The book_format.html file included with the Polyglot program linked to above says:

<h3>enpassent</h3> If the opponent has performed a double pawn push
and there is now a pawn next to it belonging to the player to move then
"enpassant" is the entry from RandomEnPassant whose offset is the file
of the pushed pawn (counted from 0(=a) to 7(=h)). If this does not
apply then enpassant=0.
<p>
Note that this is <b>different from the FEN standard</b>. In the FEN standard
the presence of an "en passant target square" after a double pawn push
is unconditional. 
<p> Also note that it is irrelevant if the potential en passant
capturing move is legal or not (examples where it would not be legal are
when the capturing pawn is pinned or when the double pawn push was a
discovered check).

But this "it is irrelevant" doesn't seem to be describing anything other than that program's actual implementation. I guess there is some value to having python-chess use the same implementation. But it does still seem to me to be the wrong design choice (for both programs).

niklasf commented 7 years ago

[x] (1) Yes, this is the exact reason it's implemented like that. Otherwise the Zobrist hash could not be used to read polyglot opening books. It's commonly done this way for hashtables in engines, but I agree that it's a poor design decision for opening books, where the extra little bit of performance is not important. TODO: Provide both kinds of zobrist hashes.
[x] (2) The rules on three-fold repetition seem to be clear: Ep squares should be considered if and only if there's actually a legal ep capture. TODO: Fix python-chess.
[x] (3) I am not sure about Board.__eq__ and __ne__, i.e. should they compare the position or also internals like (potentially invalid) castling flags or irrelevant ep squares? Or even the entire history of moves? Should comparisons depend on legal move generation?

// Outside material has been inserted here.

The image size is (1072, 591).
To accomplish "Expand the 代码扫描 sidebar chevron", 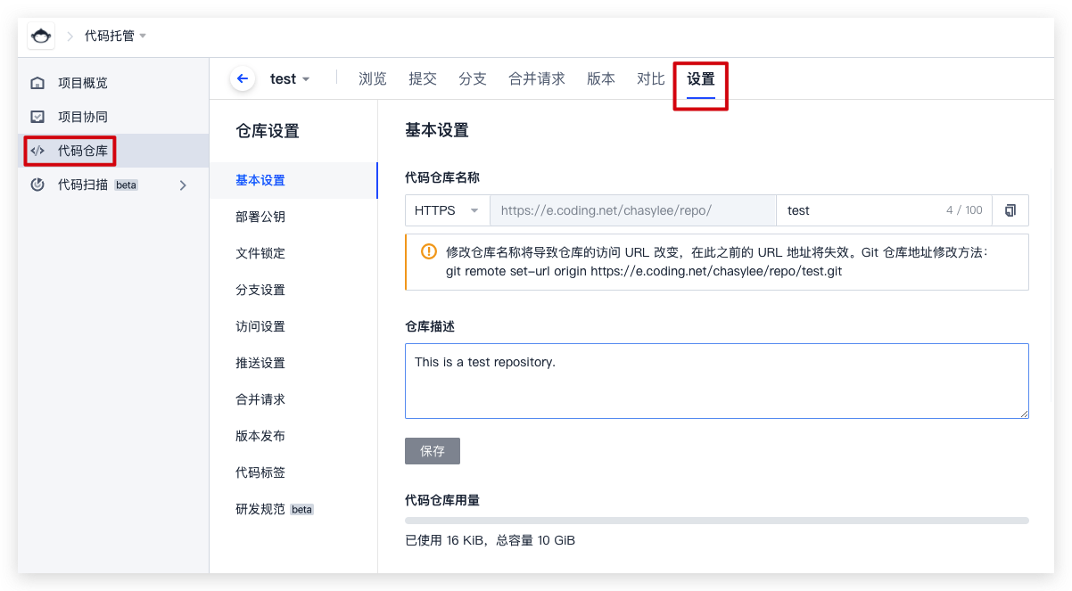I will tap(183, 185).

niklasf commented 7 years ago

Regarding (1) I decided to just make the zobrist hash easier to extend for now:

class MyZobristHasher(chess.polyglot.ZobristHasher):
    def hash_ep_square(self, board):
        if board.has_legal_en_passant():
            return super(MyZobristHasher, self).hash_ep_square(board)
        else:
            return 0

zobrist_hash = MyZobristHasher(chess.polyglot.POLYGLOT_RANDOM_ARRAY)

print(zobrist_hash(chess.Board())

niklasf commented 7 years ago

All done. (3) now compares board objects as chess positions (basically as if comparing FENs, disregarding the history, but inlcuding the move counters).